### DIRECTIONS
Reproduce every line of the items below, requests included, and scale each answer's click coordinates by 0.7, rounding to whole numbers with halves going up. Keep all numbers in the requests unchanged, and leave the pictures out of your reply.

### RECORDED DATA
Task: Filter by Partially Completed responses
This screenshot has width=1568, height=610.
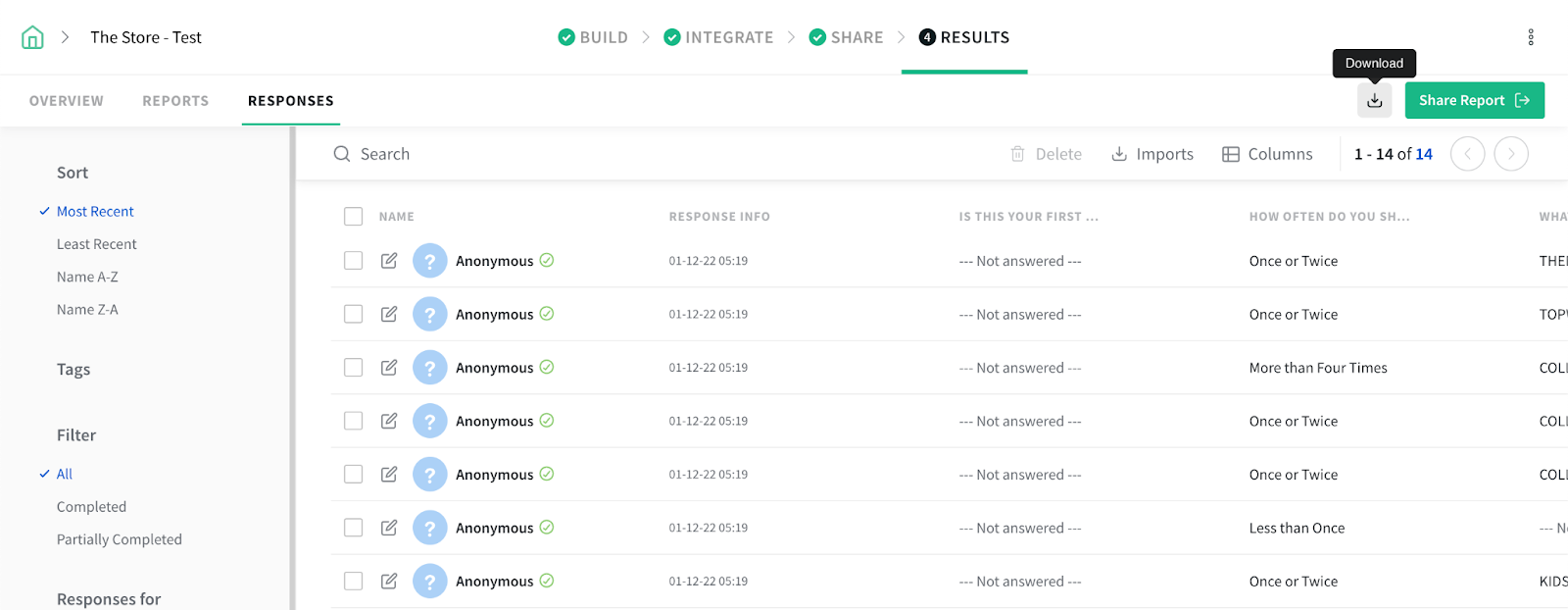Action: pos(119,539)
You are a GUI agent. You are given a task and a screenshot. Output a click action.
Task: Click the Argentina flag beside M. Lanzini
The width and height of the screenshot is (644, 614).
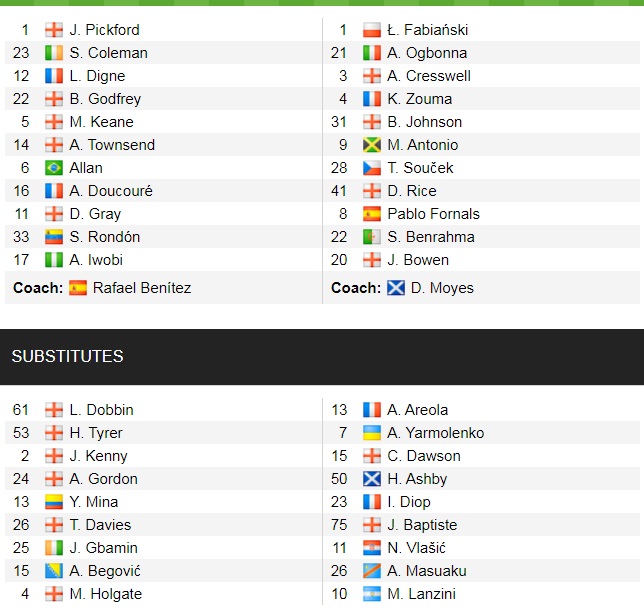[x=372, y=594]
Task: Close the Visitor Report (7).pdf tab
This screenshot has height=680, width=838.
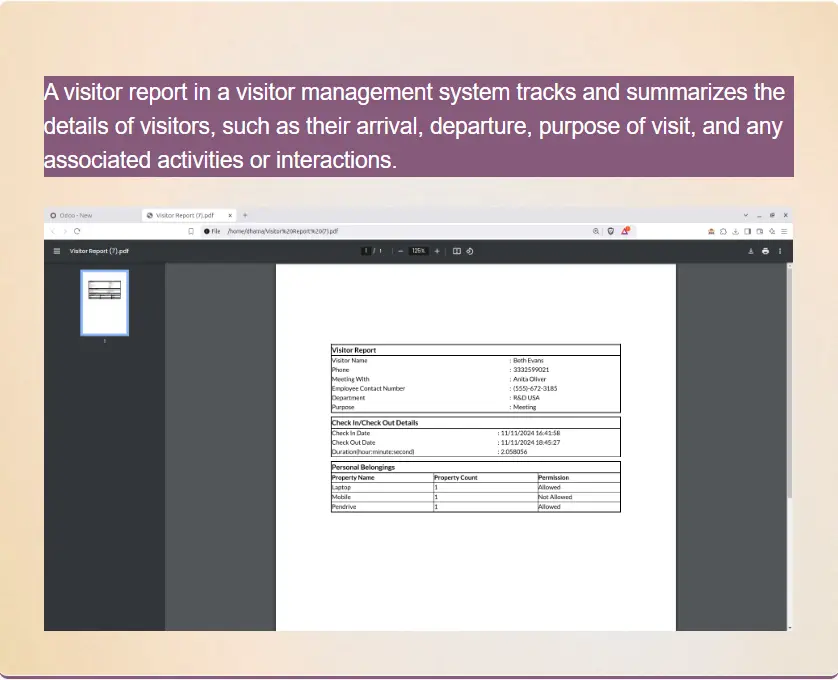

### RESULT
Task: Filter by Partially Completed responses
This screenshot has width=1568, height=610.
Action: pos(83,377)
You are a GUI agent. You are given a task and a screenshot. Output a click action.
Task: Click the Argentina flag beside M. Lanzini
The width and height of the screenshot is (644, 614).
[x=260, y=416]
Task: Close the Visitor Report (7).pdf tab
This screenshot has height=680, width=838.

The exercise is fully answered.